4.5 Binary Regressors
SW 5.3
Let’s continue with the same model as above
\[ \mathbb{E}[Y|X_1,X_2,X_3] = \beta_0 + \beta_1 X_1 + \beta_2 X_2 + \beta_3 X_3 \]
If \(X_1\) is discrete (let’s say binary): \[\begin{align*} \beta_1 = \mathbb{E}[Y|X_1=1,X_2,X_3] - \mathbb{E}[Y|X_1=0,X_2,X_3] \end{align*}\] \(\beta_1\) is still the partial effect of \(X_1\) on \(Y\) and should be interpreted as how much \(Y\) increases, on average, when \(X_1\) changes from 0 to 1, holding \(X_2\) and \(X_3\) constant.
If \(X_1\) can take more than just the values 0 and 1, but is still discrete (an example is a person’s years of education), then
\[ \beta_1 = \mathbb{E}[Y | X_1=x_1+1, X_2, X_3] - \mathbb{E}[Y|X_1=x_1, X_2, X_3] \] which holds for any possible value that \(X_1\) could take, so that \(\beta_1\) is the effect of a 1 unit increase in \(X_1\) on \(Y\), on average, holding constant \(X_2\) and \(X_3\).
Example 4.3 Suppose that you work for an airline and you are interested in predicting the number of passengers for a Saturday morning flight from Atlanta to Memphis.

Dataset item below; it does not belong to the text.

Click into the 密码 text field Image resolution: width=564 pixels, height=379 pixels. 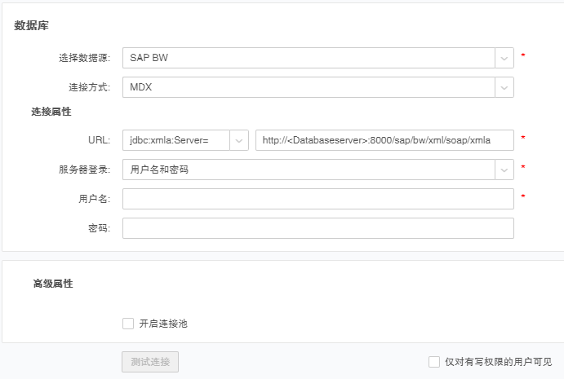[318, 228]
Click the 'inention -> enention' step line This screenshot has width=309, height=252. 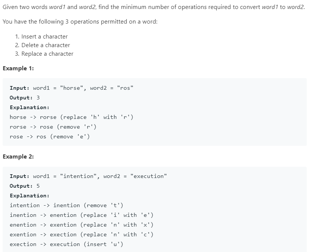tap(81, 215)
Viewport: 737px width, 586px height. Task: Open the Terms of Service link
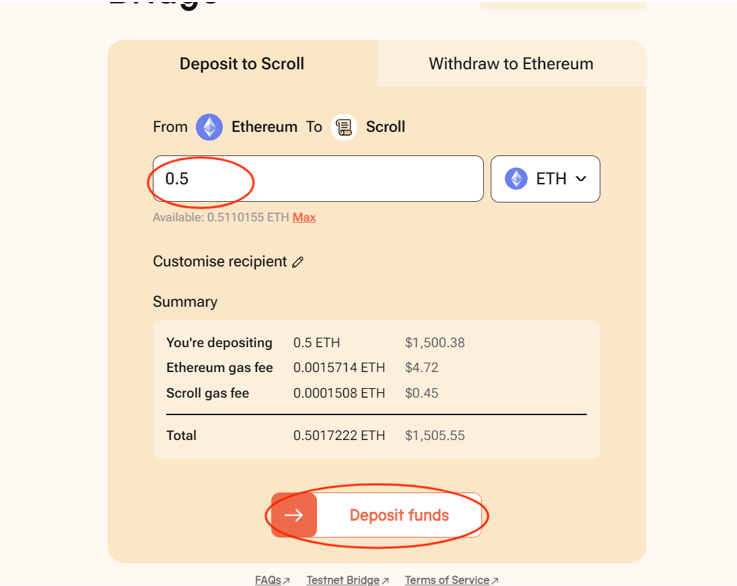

Let \(Y\) denote the number of passengers, \(X_1\) be equal to 1 for a morning flight and 0 otherwise, and let \(X_2\) be equal to 1 for a weekday flight and 0 otherwise. Further suppose that \(\mathbb{E}[Y|X_1,X_2] = 80 + 20 X_1 - 15 X_2\).
In this case, you would predict,
\[ 80 + 20 (1) - 15 (0) = 100 \] passengers on the flight.
In addition, the partial effect of being morning flight is equal to 20. This indicates that, on average, morning flights have 20 more passengers than non-morning flights holding whether or not the flight occurs on a weekday constant.
4.5.1 Computation
In order to include a binary or discrete covariate in a regression in R
is straightforward. The following regression uses the mtcars
data and adds a binary regressor, am
, indicating whether or not a car has an automatic transmission.
<- lm(mpg ~ hp + wt + am, data=mtcars)
reg2 summary(reg2)
#>
#> Call:
#> lm(formula = mpg ~ hp + wt + am, data = mtcars)
#>
#> Residuals:
#> Min 1Q Median 3Q Max
#> -3.4221 -1.7924 -0.3788 1.2249 5.5317
#>
#> Coefficients:
#> Estimate Std. Error t value Pr(>|t|)
#> (Intercept) 34.002875 2.642659 12.867 2.82e-13 ***
#> hp -0.037479 0.009605 -3.902 0.000546 ***
#> wt -2.878575 0.904971 -3.181 0.003574 **
#> am 2.083710 1.376420 1.514 0.141268
#> ---
#> Signif. codes:
#> 0 '***' 0.001 '**' 0.01 '*' 0.05 '.' 0.1 ' ' 1
#>
#> Residual standard error: 2.538 on 28 degrees of freedom
#> Multiple R-squared: 0.8399, Adjusted R-squared: 0.8227
#> F-statistic: 48.96 on 3 and 28 DF, p-value: 2.908e-11
In this example, cars that had an automatic transmission got about 2 more miles per gallon than cars that had an automatic transmission on average, holding horsepower and weight constant (though the p-value is only 0.14).